:: Extracted records ::
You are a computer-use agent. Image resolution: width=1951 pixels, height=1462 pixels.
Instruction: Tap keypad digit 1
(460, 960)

--

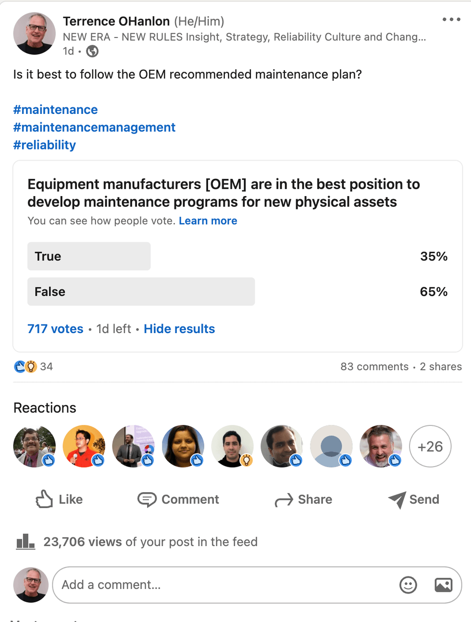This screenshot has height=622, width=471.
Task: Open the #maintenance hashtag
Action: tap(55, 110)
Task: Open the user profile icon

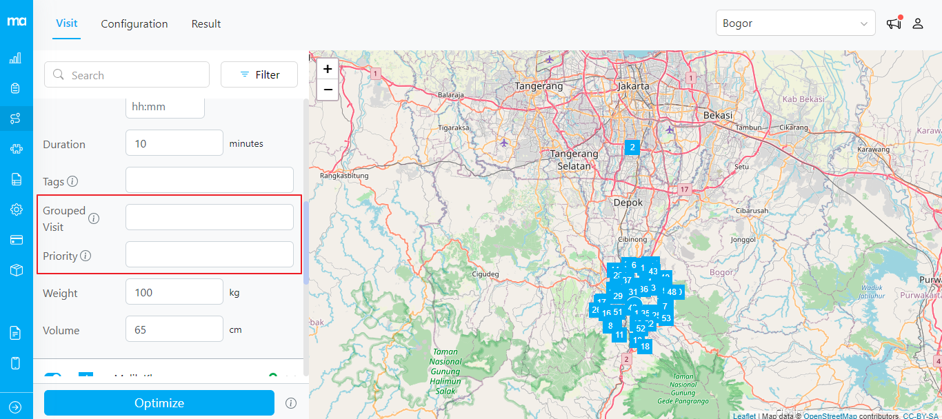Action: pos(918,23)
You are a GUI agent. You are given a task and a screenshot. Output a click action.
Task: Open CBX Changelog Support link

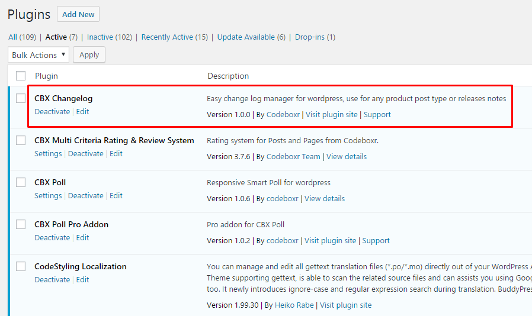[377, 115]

:: What is needed ::
Out of the records above, pull the lines that include the word "agent".

:: Answer to this exercise ::
You are a computer-use agent. Image resolution: width=1951 pixels, height=1462 pixels.
You are a GUI agent. You are given a task and a screenshot. Output a click action.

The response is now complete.